Entretien de M. Pascal Canfin, ministre du développement, dans "La Croix" du 12 octobre 2012, sur l'aide au développement.

Prononcé le

Intervenant(s) : 

Média : La Croix

Texte intégral

Q - Vous participez au voyage de François Hollande en Afrique. En quoi consiste votre ministère ?
R - C'est la première fois qu'un ministre est exclusivement responsable du développement. Je ne suis pas chargé des relations bilatérales avec les gouvernements africains. Elles sont du ressort du ministre des affaires étrangères, Laurent Fabius, et du domaine réservé du président de la République. C'est une rupture qui acte que le monde a changé. L'Afrique n'est pas une chasse gardée de la France. Nous avons normalisé nos relations institutionnelles avec ce continent. À l'Élysée, la cellule Afrique a été intégrée à la cellule diplomatique. Au Sénégal et en République démocratique du Congo, je me concentrerai sur les projets de développement, sur ce que peut apporter l'aide publique française.
Je consacre 100 % de mon temps aux politiques de développement vers les pays pauvres et émergents, ainsi qu'aux négociations climatiques, en liaison avec ma collègue Delphine Batho (NDLR : ministre de l'écologie). Le but est d'aboutir à des accords permettant de gérer en commun et de manière durable les biens publics mondiaux.

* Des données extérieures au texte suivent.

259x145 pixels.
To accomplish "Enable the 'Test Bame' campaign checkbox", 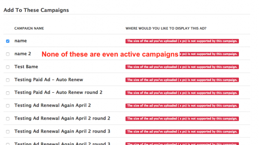I will [x=7, y=67].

Cela dit, l'Afrique est le continent où il y a encore le plus de situations de survie, d'urgence absolue, des crises humanitaires potentielles.
Cela justifie que notre aide se porte en majorité sur ce continent. En même temps, c'est un continent qui a incroyablement changé. Nous n'en sommes plus au stade de la relation postcoloniale. Ce continent s'est mondialisé, notamment dans ses échanges avec la Chine, l'Inde, le Brésil...
Q - L'aide publique au développement n'est-elle pas une des sacrifiées du budget français pour 2013 ?
R - Non. Politiquement, ce gouvernement a fait le choix de ne pas sacrifier la solidarité internationale, malgré un contexte budgétaire contraint. Certes, le budget de ce ministère participe à l'effort de redressement des comptes publics. Mais à ce budget s'additionnent 10 % des recettes de la taxe sur les transactions financières, qui vont être affectées à la protection de l'environnement et à la santé dans les pays en développement.
Des actions nouvelles, pour un montant d'au moins 160 millions d'euros, pourront ainsi être lancées dès 2013. Ces sommes viendront s'ajouter aux 3,1 milliards d'euros du budget 2013 affectés à la mission d'aide publique au développement.
Q - Quelles sont les priorités de l'aide publique au développement ?
R - La première est de s'assurer que notre aide est conforme à la recherche d'un mode de développement soutenable. Par exemple, nous avons réorienté les investissements énergétiques de l'Agence française de développement (AFD) vers les énergies renouvelables et l'efficacité énergétique. De cinq à six milliards d'euros d'investissements potentiels, sur trois ans, seront réalisés dans ces domaines par l'agence. Sur ce thème, nous allons également nous inscrire dans l'initiative de l'ONU «énergie durable pour tous» («sustainable energy for all»).
Contribuer à établir la transparence des flux financiers est une autre priorité. C'est pour cette raison que la France soutient la directive proposée par le commissaire européen, Michel Barnier, qui demande à ce que les entreprises, y compris les industries extractives, publient pays par pays, projet par projet les impôts qu'elles paient dans chacun des pays où elles opèrent.
Les Européens doivent faire au moins aussi bien que les Américains qui viennent de modifier, en ce sens, leur législation. Avec Pierre Moscovici, ministre des finances, nous nous battons à Bruxelles pour que le droit européen en cours de négociation soit le plus ambitieux possible. Cette transparence permettra à la société civile de demander des comptes. La plupart du temps, les entreprises françaises sont demandeuses de cette transparence.
Q - Comment motiver l'opinion publique française à donner pour le développement ?
R - La société britannique est plus sensibilisée que les Français aux questions de développement En Grande-Bretagne, les conservateurs comme les travaillistes maintiennent l'effort budgétaire en direction du Sud, malgré la crise. Même si je sais que des dizaines de milliers de personnes sont engagées, notamment dans les ONG de solidarité internationale et de développement, la société française dans son ensemble n'est pas assez mobilisée au quotidien sur ces questions. Notre rôle est de la convaincre que le développement est important pour tous. Pour cela, l'aide doit être transparente. Nous devons évaluer les progrès qu'elle permet, les faire connaître au public. Enfin, je suis convaincu que le développement est un facteur de paix. C'est donc l'intérêt général, comme notre intérêt particulier.